Die Kombination von archäologischen Befunden, genetischen Studien und epidemiologischen Daten zeigt ein komplexes Bild der Geschichte von Lepra in den Amerikas. Die Krankheit ist weder eine alleinige Konsequenz europäischer Kolonisation noch eine homogen zu betrachtende Infektion. Sie hat vielfältige Ursprünge und unterschiedliche Pfade genommen, die eng mit den Bewegungen der menschlichen Populationen verbunden sind. Dieser Sachverhalt ist wichtig, um stereotypes Denken zu hinterfragen und die aktuelle Bekämpfung der Krankheit effektiver zu gestalten. Während Lepra heutzutage in vielen Teilen der Welt als gut behandelbar gilt und dank globaler Gesundheitsbemühungen zurückgedrängt wurde, bleibt sie in einigen Regionen der Amerikas weiterhin präsent.
Die Erforschung von M. lepromatosis hat gezeigt, dass die Krankheit sich in lokalen Reservoiren halten kann, womit auch Herausforderungen in der vollständigen Ausrottung bestehen. Es ist zudem von Interesse, dass Lepra auch als Zoonose auftreten kann, wie Studien an Gürteltiere in den USA zeigen, was die Komplexität des Krankheitsmanagements erhöht. Das historische Verständnis von Lepra und ihrer Verbreitung ist nicht nur akademisch relevant, sondern hat auch soziale und kulturelle Dimensionen. Lepra war und ist mit Stigmatisierung verbunden, und das Bewusstsein um ihre lange Geschichte in den Amerikas kann helfen, Vorurteile abzubauen und die Krankheit im Rahmen der öffentlichen Gesundheitsversorgung ganzheitlicher zu betrachten.

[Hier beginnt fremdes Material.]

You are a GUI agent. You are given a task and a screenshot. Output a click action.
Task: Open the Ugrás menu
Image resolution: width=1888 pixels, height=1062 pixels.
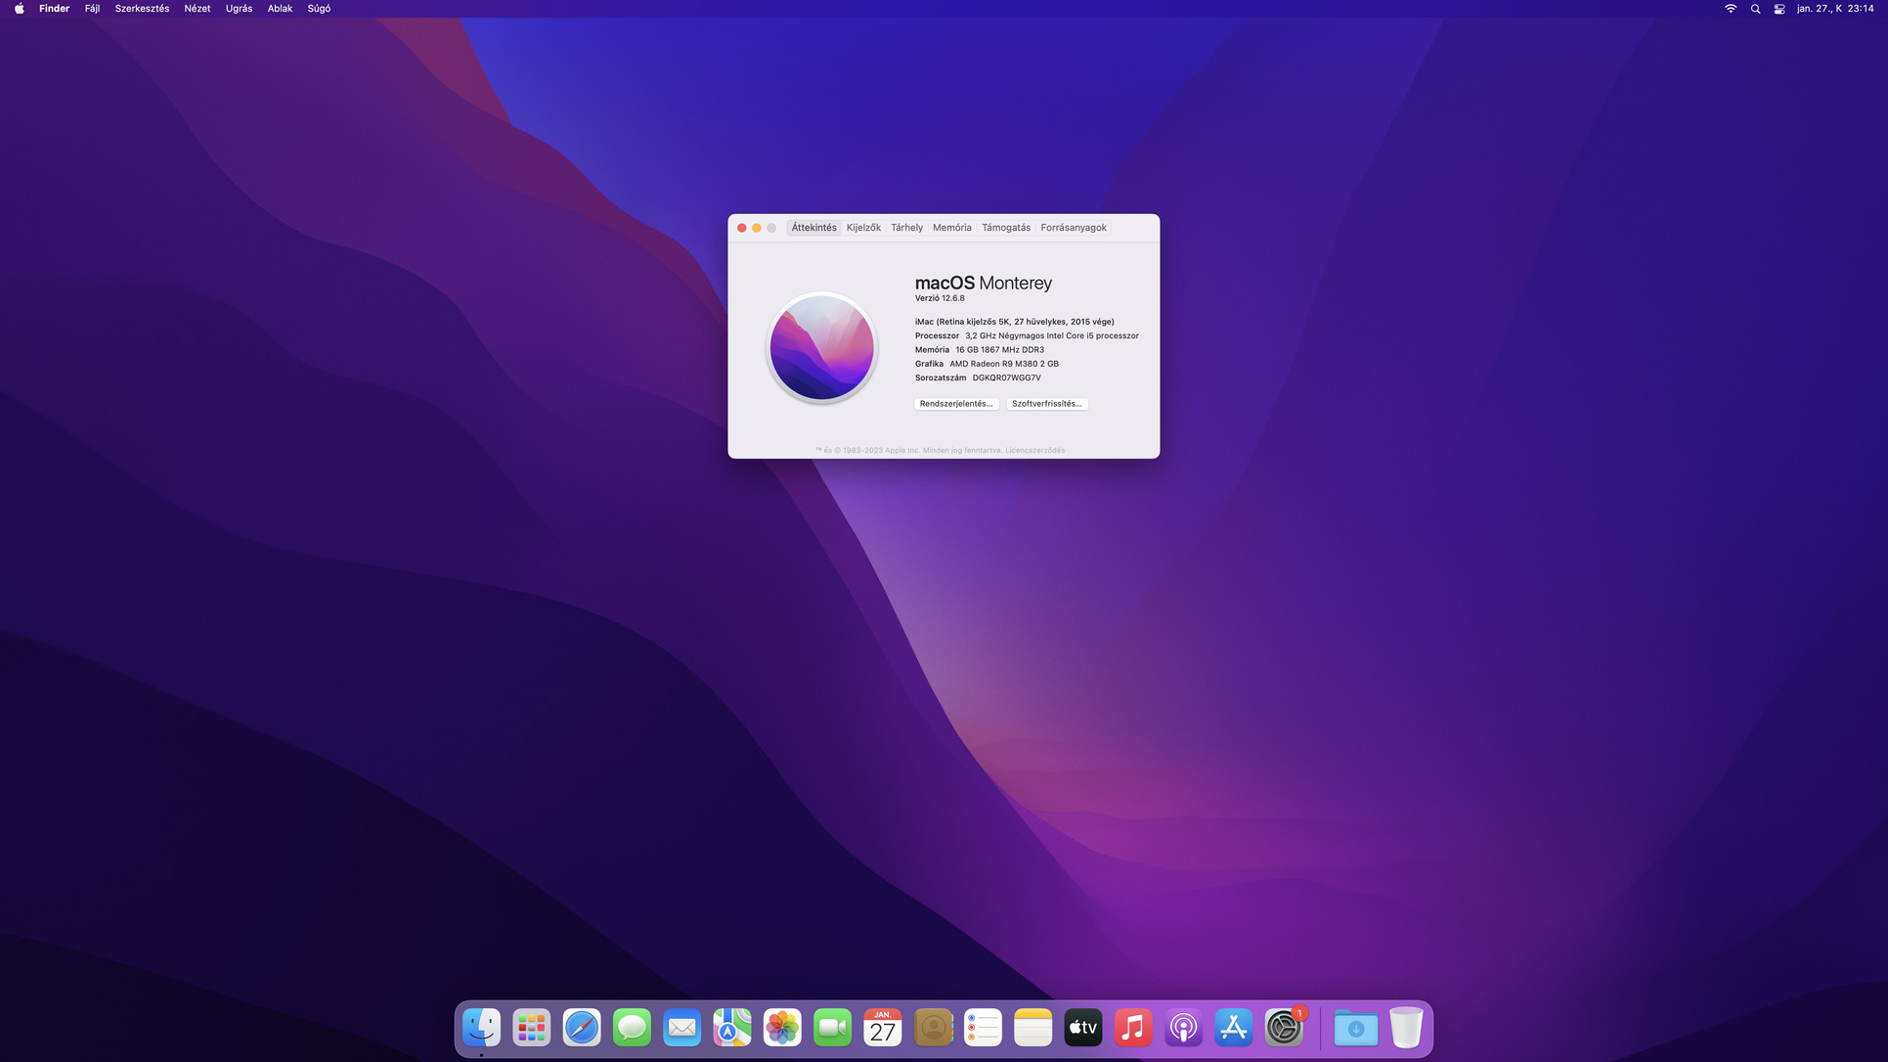click(239, 9)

Die Zusammenarbeit mit indigenen Gemeinschaften bei der Erforschung von alten Überresten und heute lebenden Patienten zeugt von einem respektvollen Ansatz, der die kulturelle Sensibilität in den Vordergrund stellt. Zusammenfassend zeigt die neue Forschungslage, dass Lepra in Amerika eine viel ältere Geschichte hat als bisher angenommen. M. lepromatosis war vor der europäischen Kolonisation bereits in der Neuen Welt verbreitet und stellt einen bedeutenden Faktor im Verständnis der Krankheit dar. Die fortdauernde Präsenz dieser Erreger vor Ort erfordert angepasste diagnostische und therapeutische Strategien sowie eine differenzierte Wahrnehmung der geografischen und historischen Dimensionen von Lepra.